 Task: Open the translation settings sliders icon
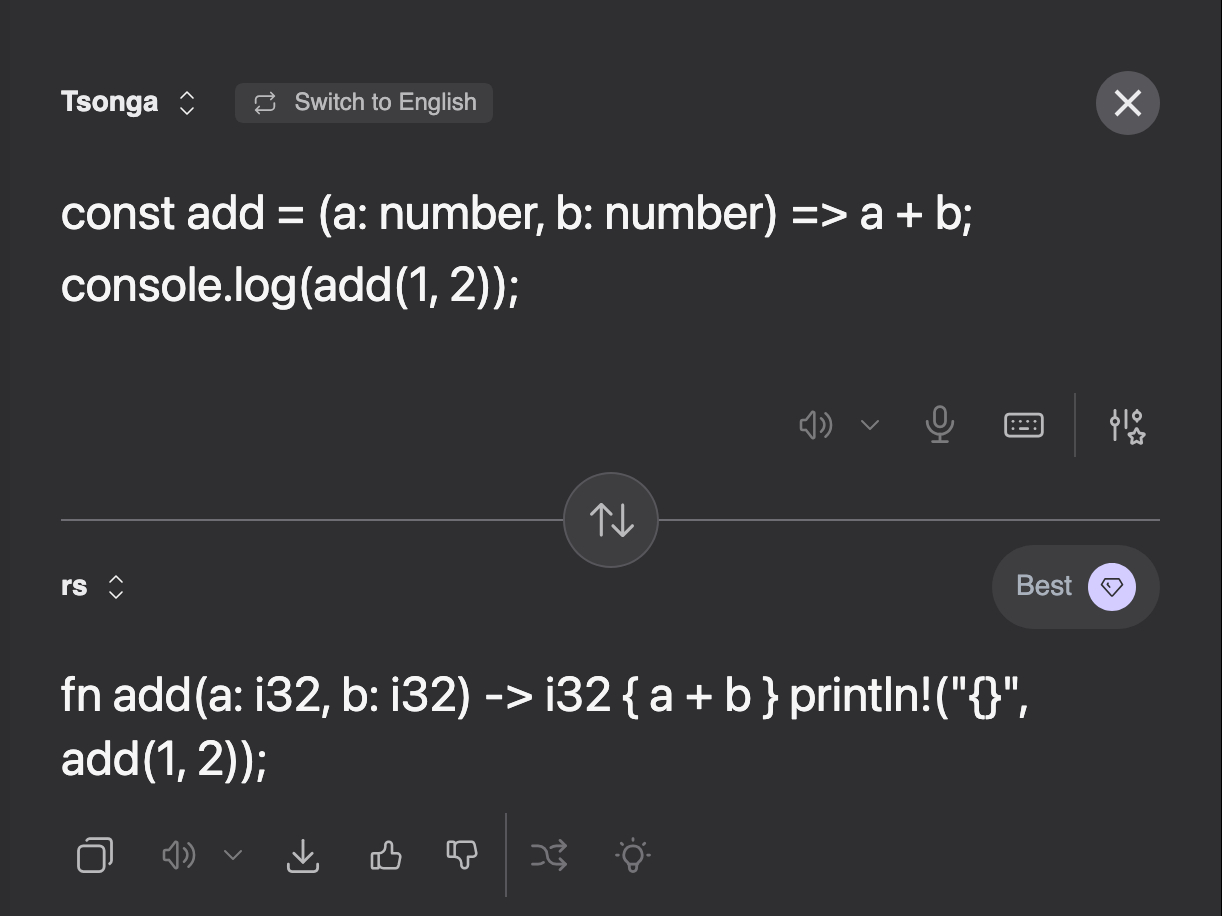pyautogui.click(x=1127, y=425)
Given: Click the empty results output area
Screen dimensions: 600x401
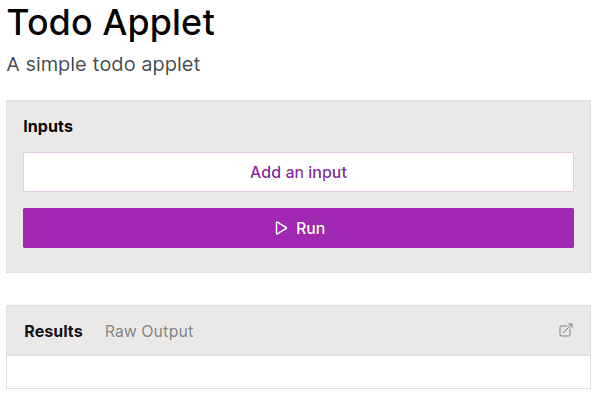Looking at the screenshot, I should coord(298,372).
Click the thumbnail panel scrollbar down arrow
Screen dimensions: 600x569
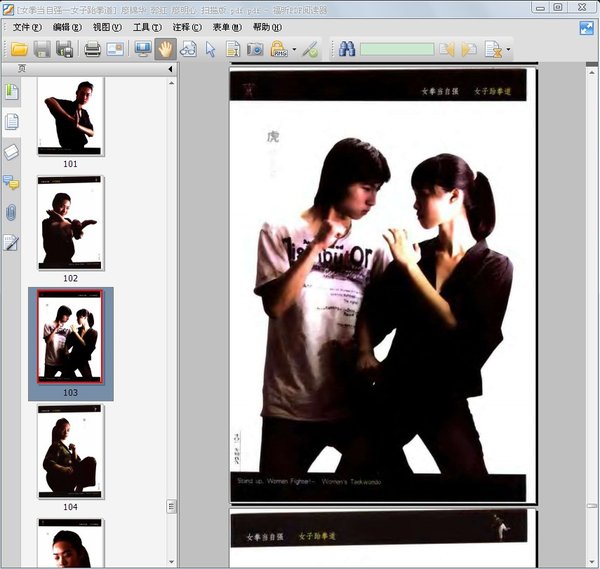[171, 562]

* [EXERCISE REQUIREMENTS] No pictures belong in the copy: reproduce exactly the lines above from the one that contains "Given: Click the empty results output area" through the last line of the entries.

* [RESPONSE TO THE EXERCISE]
Given: Click the empty results output area
Screen dimensions: 600x401
Looking at the screenshot, I should coord(298,372).
Click the thumbnail panel scrollbar down arrow
Screen dimensions: 600x569
[171, 562]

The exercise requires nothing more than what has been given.